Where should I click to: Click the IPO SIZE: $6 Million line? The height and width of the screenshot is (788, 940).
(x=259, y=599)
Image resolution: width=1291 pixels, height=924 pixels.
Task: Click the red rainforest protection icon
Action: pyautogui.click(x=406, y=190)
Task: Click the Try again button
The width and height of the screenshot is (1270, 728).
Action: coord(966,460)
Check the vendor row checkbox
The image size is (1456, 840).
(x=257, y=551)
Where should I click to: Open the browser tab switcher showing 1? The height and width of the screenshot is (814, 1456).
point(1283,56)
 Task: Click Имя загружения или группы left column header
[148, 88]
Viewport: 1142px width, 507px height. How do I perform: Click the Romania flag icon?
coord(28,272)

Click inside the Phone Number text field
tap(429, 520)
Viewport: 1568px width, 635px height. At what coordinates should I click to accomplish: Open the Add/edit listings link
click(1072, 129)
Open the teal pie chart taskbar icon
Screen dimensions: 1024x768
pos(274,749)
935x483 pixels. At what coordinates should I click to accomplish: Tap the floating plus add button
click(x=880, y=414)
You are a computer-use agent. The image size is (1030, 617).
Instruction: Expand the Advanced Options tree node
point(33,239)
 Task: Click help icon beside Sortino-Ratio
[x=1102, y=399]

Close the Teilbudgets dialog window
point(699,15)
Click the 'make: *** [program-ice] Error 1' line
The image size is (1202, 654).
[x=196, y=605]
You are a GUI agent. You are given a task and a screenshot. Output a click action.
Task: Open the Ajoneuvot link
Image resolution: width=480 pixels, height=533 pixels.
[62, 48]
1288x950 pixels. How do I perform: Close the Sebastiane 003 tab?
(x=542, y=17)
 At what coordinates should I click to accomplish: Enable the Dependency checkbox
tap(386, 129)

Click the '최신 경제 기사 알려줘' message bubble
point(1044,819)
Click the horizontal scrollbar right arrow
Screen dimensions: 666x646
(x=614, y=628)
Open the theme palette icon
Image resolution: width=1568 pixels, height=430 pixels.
————————
Each line of the data should be transcribed exactly.

Where should I click to: Click the IPO SIZE: $6 Million line? The height and width of the screenshot is (788, 940).
(x=259, y=599)
Image resolution: width=1291 pixels, height=924 pixels.
Task: Click the red rainforest protection icon
Action: pyautogui.click(x=406, y=190)
Task: Click the Try again button
The width and height of the screenshot is (1270, 728).
Action: coord(966,460)
Check the vendor row checkbox
The image size is (1456, 840).
(x=257, y=551)
Where should I click to: Open the browser tab switcher showing 1? The height and width of the screenshot is (814, 1456).
point(1283,56)
 Task: Click Имя загружения или группы left column header
[148, 88]
Viewport: 1142px width, 507px height. How do I perform: Click the Romania flag icon?
coord(28,272)

Click inside the Phone Number text field
tap(429, 520)
Viewport: 1568px width, 635px height. At what coordinates should I click to accomplish: Open the Add/edit listings link
click(1072, 129)
Open the teal pie chart taskbar icon
Screen dimensions: 1024x768
pos(274,749)
935x483 pixels. At what coordinates should I click to accomplish: Tap the floating plus add button
click(x=880, y=414)
You are a computer-use agent. The image size is (1030, 617).
Instruction: Expand the Advanced Options tree node
point(33,239)
 Task: Click help icon beside Sortino-Ratio
[x=1102, y=399]

Close the Teilbudgets dialog window
point(699,15)
Click the 'make: *** [program-ice] Error 1' line
The image size is (1202, 654).
[x=196, y=605]
You are a GUI agent. You are given a task and a screenshot. Output a click action.
Task: Open the Ajoneuvot link
Image resolution: width=480 pixels, height=533 pixels.
[62, 48]
1288x950 pixels. How do I perform: Close the Sebastiane 003 tab?
(x=542, y=17)
 At what coordinates should I click to accomplish: Enable the Dependency checkbox
tap(386, 129)

Click the '최신 경제 기사 알려줘' message bubble
point(1044,819)
Click the horizontal scrollbar right arrow
Screen dimensions: 666x646
(x=614, y=628)
Open the theme palette icon
Image resolution: width=1568 pixels, height=430 pixels.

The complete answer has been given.